>> START Document text
It's been ten hours and my battery meter shows 51%.

So what? My battery meter is schizoid beyond belief. A couple of hours ago it was at 1% where it sat for at least 90 minutes. I haven't turned it on and off, just let it run.

The battery meter in the notification bar seems a bit more accurate though. It hasn't jumped up and down, just sat there slowly giving up the pixels.

Once I get the battery drained completely, I expect the after-market battery meter will become far more reliable. Frankly I've never seen a meter as whacked out as this one, but I can't blame the phone for that. The phone's meter has been solid. This market meter was highly recommended by folks here though, so I'm willing to stick with it until I've baselined the battery. Then it's do or die time.

I spent a lot of time reading other people's experiences before I finally got my phone, and this is what I have concluded... I think that 90% of the battery problems are based on people believing what a meter is telling them, whether it’s the included meter (especially pre-.601) or an after market meter like the one I'm using.

Consider this: when your phone wants to know where your battery is from a charge perspective, it asks the battery. The battery has some basic logic built in, and it provide some basic information to the phone when asked. The phone processes that information and reports back its findings to you. The battery works the same no matter what you do with the phone, so it is apparent that whatever "fix" was made in OTA .601 was fixing the way the X was interpreting the information it was getting from the battery.

Now I'm not saying that there weren't some battery-sucking activities going on that the OTA fixed. That's possible of course. But I think the angst that so many suffered from was more a matter of perception (user's and phone's) than any real power shortage. Are there folks out there with bad batteries? No doubt.. there must be. But I don't believe there are any more sick batteries than normal.
>> END Document text
>> START Raw data
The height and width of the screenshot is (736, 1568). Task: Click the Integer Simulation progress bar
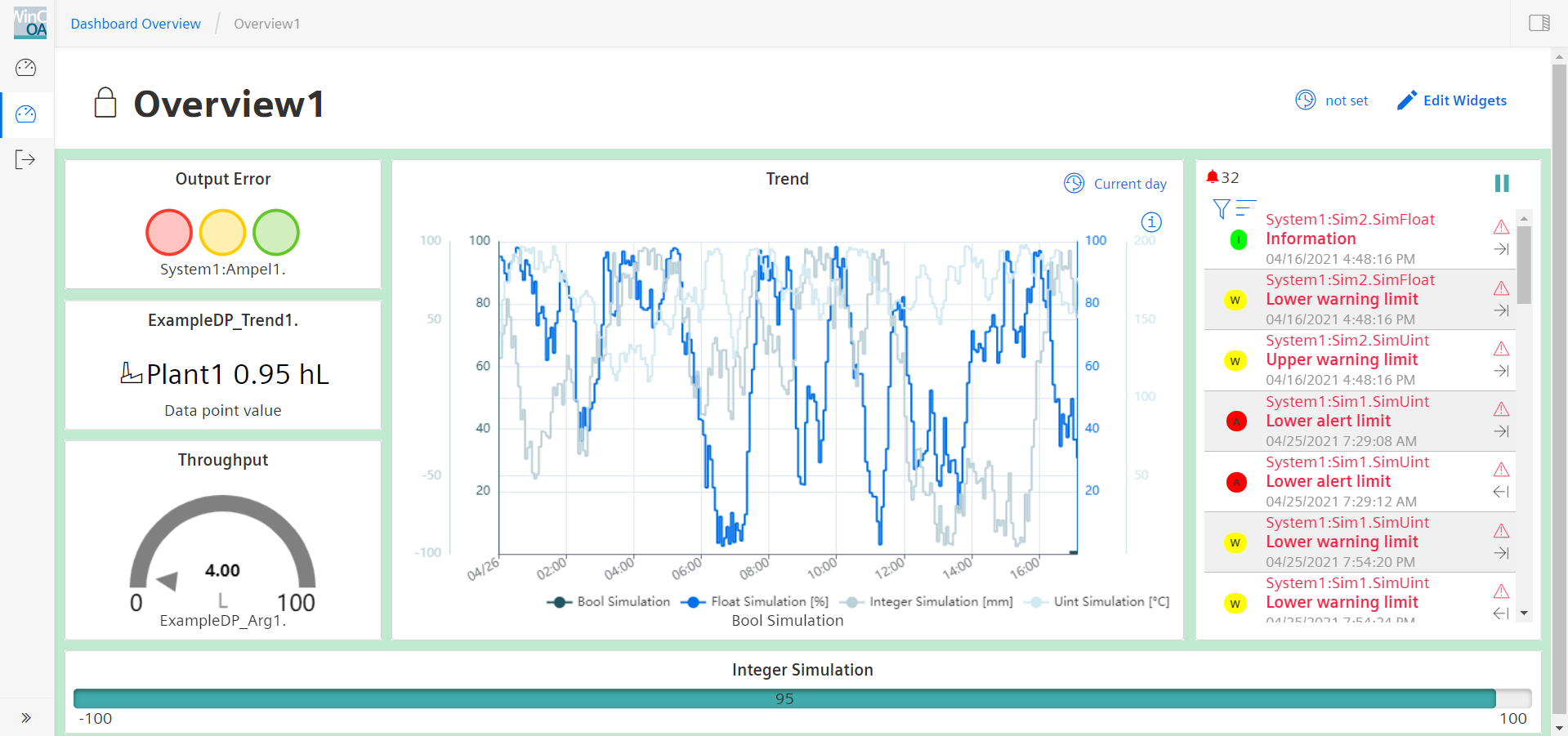[x=784, y=698]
>> END Raw data
§ **Problem description**: Go on with the post about the phone's battery meter, picking up right after its last sentence. The material above is separate from the post about the phone's battery meter.

§ **Reply**:
I've seen a lot of "magic battery" theories bandied about and I'm not buying any of them. There are the stubborn few who continue to be superstitious about memory and conditioning. That's been debunked by every reputable source over and over again, in detail and conclusively. I can't help them. But even those who aren't mired in that swamp are skeptical. I don't blame them. There are a lot of folks running around who are very sure of themselves but whose remedies contradict fact. If there was a tax for being wrong, people wouldn't do it as much. But we internet denizens learned long ago to listen to what we hear with a jaundiced ear.

This is what I've compiled through the process of a lot of reading...

Your Lithium Ion battery has a life span just like you and me. Its life span is measured in cycles. One cycle is a complete charge and recharge of the battery. Depending on the battery, and this changes all the time with size, quality and technology, your battery’s life span is probably somewhere between 300 and 700 cycles.

If you wake up in the morning, pull your battery off of your charger and then proceed to use 65% of the charge that day, and then put it back on the charger that night, you’ve just completed 0.65 cycles. So for most of us, a cycle is longer than a day. For many, not so much.

Partially discharging and then recharging your battery does not damage it. But each of these sub-cycles does have one negative, albeit minor effect: it makes the battery’s internal circuitry just a little less accurate.

Now you’d think that a battery would know how much juice it has, but think about it. From the day you start using your battery, it begins a long, slow process of decline. It is dying a little bit each day. Sad, but the same is true of you so don’t feel too bad for it. Now… do you expect your battery to keep up with this ever-changing process of decay with pinpoint accuracy?

It can’t, but here’s what you can do to help it stay sharp—about once every 30 days, starting with when you first get it and thereafter, drain your battery completely. This does cycle your battery, so don’t do it a lot or you’ll wind up killing it off early. Once a month is what the rocket scientists recommend. When you do drain your battery, you’re in effect recalibrating it. Now it knows exactly how much juice it has… and promptly starts slowly drifting off target again. That’s okay—good enough is good enough.

So these monthly drains make the battery meter a little more accurate each time, and that’s good and necessary. The initial drain can have a far more dramatic effect however. Your brand new battery got a factory charge before it was shipped out to you, but it’s never been drained. It is an unqualified idiot and it can’t even count toothpicks or make unintentionally poignant witticisms. To paraphrase, a new battery is like a box of chocolates: you never know what it’s going to tell you. Draining it the first time is sending it to school.

Remember, you’re not changing your battery’s capacity in any way. You’re simply enabling it to give you better information about its status, and that eases your mind and makes you feel better. Nobody likes buying a brand-new (and expensive) electronic marvel just to see some vital part of it’s functionality immediately crash and burn.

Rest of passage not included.